### Stated problem
Copy the lines below word for word, starting with the line that contains "2011年05月 (1375, 1287)" and going on through the line that contains "Do not sell", both of those lines included.

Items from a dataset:
===
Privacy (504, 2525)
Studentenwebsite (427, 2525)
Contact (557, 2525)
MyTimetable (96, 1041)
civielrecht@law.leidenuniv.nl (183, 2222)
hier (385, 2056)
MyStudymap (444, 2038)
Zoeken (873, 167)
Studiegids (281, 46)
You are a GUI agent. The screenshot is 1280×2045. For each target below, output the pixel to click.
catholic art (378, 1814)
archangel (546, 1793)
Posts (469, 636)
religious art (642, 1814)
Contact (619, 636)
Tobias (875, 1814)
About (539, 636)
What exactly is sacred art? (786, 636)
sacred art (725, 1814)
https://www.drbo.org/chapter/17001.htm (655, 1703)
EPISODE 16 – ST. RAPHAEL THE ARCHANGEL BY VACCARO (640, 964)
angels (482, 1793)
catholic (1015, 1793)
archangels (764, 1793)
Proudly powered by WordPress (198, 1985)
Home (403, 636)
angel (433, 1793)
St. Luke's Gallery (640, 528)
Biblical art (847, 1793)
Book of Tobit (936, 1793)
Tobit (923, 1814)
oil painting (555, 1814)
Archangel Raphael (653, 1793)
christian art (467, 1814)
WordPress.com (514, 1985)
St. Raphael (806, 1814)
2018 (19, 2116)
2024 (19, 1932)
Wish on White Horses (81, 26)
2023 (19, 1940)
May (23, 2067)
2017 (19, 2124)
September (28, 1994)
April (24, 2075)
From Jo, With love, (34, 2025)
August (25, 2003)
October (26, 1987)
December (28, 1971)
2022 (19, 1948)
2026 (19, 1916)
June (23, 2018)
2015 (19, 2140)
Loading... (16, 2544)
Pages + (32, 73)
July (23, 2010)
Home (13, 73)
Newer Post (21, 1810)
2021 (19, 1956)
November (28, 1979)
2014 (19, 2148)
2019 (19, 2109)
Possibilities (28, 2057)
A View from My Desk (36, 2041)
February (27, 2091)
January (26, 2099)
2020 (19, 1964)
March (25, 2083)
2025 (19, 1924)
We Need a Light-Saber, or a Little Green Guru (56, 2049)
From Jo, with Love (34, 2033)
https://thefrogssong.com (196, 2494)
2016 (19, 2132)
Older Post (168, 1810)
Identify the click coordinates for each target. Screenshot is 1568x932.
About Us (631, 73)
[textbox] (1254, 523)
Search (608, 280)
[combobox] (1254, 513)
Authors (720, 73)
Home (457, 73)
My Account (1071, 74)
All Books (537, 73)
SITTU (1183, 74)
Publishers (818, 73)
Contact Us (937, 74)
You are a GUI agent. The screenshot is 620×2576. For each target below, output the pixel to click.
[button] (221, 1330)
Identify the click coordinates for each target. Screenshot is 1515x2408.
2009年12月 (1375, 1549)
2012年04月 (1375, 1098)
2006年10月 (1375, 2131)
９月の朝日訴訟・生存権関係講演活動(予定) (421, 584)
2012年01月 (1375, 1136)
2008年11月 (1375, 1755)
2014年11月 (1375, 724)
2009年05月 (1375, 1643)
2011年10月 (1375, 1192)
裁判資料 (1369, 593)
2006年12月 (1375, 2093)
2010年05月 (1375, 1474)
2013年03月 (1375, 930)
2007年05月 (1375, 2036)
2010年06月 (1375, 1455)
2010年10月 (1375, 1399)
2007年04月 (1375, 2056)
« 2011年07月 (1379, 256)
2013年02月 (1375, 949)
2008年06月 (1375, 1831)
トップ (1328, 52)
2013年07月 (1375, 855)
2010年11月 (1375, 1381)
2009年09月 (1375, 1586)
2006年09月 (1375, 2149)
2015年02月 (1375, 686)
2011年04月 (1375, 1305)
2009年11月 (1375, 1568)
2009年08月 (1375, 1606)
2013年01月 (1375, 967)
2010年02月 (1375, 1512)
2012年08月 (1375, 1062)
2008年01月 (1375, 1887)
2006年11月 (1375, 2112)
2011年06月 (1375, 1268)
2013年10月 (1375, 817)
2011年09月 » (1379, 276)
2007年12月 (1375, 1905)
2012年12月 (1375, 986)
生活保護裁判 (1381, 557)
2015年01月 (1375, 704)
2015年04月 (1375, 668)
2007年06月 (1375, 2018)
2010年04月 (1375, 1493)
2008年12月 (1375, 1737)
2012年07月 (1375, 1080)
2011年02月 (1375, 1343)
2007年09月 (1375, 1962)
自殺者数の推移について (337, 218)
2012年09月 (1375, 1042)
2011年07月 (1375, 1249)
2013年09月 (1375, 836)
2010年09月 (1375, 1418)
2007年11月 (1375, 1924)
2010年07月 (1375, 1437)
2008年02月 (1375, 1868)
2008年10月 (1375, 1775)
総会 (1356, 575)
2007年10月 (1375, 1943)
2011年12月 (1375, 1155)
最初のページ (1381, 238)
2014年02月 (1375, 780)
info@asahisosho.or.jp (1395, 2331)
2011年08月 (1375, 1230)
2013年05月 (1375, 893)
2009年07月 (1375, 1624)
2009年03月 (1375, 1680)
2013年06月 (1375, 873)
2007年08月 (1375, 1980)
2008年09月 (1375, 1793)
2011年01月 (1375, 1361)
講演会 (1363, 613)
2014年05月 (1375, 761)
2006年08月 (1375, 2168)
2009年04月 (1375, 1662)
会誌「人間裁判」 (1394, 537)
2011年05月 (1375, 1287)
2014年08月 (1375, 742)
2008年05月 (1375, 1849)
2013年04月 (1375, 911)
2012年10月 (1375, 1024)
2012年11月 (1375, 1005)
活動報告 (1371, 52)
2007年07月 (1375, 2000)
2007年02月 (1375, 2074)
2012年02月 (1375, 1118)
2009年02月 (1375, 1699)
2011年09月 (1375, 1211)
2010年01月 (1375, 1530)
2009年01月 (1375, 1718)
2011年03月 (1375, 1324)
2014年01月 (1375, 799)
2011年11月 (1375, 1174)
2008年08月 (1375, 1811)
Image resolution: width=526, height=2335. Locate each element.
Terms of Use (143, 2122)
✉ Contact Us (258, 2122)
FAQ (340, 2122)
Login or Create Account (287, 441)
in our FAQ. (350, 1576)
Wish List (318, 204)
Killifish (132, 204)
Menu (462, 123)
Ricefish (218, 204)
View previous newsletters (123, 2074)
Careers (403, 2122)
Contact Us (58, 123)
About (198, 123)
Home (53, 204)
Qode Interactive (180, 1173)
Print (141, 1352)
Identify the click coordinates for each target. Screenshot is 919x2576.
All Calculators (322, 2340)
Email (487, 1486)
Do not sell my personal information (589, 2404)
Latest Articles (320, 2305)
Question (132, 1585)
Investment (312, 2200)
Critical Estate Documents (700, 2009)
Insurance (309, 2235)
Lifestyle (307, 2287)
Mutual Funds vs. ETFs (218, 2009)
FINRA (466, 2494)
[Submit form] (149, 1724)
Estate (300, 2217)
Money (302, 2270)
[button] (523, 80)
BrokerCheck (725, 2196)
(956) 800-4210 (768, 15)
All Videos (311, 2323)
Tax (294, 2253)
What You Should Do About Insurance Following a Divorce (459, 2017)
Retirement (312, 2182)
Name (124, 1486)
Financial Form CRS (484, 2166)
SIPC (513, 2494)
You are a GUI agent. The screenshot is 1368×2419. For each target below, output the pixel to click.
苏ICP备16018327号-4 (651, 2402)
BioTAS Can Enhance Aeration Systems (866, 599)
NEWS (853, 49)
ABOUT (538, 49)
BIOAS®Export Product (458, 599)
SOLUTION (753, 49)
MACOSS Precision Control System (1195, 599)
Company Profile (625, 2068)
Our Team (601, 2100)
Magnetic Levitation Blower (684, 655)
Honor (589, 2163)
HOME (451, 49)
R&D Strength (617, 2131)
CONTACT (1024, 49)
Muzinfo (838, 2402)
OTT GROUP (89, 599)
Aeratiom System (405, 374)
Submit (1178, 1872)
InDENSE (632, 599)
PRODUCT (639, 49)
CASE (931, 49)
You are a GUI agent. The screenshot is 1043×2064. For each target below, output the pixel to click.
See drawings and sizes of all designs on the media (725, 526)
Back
===
### Written reply
2011年05月 (1375, 1287)
2014年08月 (1375, 742)
2008年05月 (1375, 1849)
2013年04月 (1375, 911)
2012年10月 (1375, 1024)
2012年11月 (1375, 1005)
活動報告 (1371, 52)
2007年07月 (1375, 2000)
2007年02月 (1375, 2074)
2012年02月 (1375, 1118)
2009年02月 (1375, 1699)
2011年09月 (1375, 1211)
2010年01月 (1375, 1530)
2009年01月 (1375, 1718)
2011年03月 (1375, 1324)
2014年01月 (1375, 799)
2011年11月 (1375, 1174)
2008年08月 (1375, 1811)
Image resolution: width=526, height=2335. Locate each element.
Terms of Use (143, 2122)
✉ Contact Us (258, 2122)
FAQ (340, 2122)
Login or Create Account (287, 441)
in our FAQ. (350, 1576)
Wish List (318, 204)
Killifish (132, 204)
Menu (462, 123)
Ricefish (218, 204)
View previous newsletters (123, 2074)
Careers (403, 2122)
Contact Us (58, 123)
About (198, 123)
Home (53, 204)
Qode Interactive (180, 1173)
Print (141, 1352)
Identify the click coordinates for each target. Screenshot is 919x2576.
All Calculators (322, 2340)
Email (487, 1486)
Do not sell my personal information (589, 2404)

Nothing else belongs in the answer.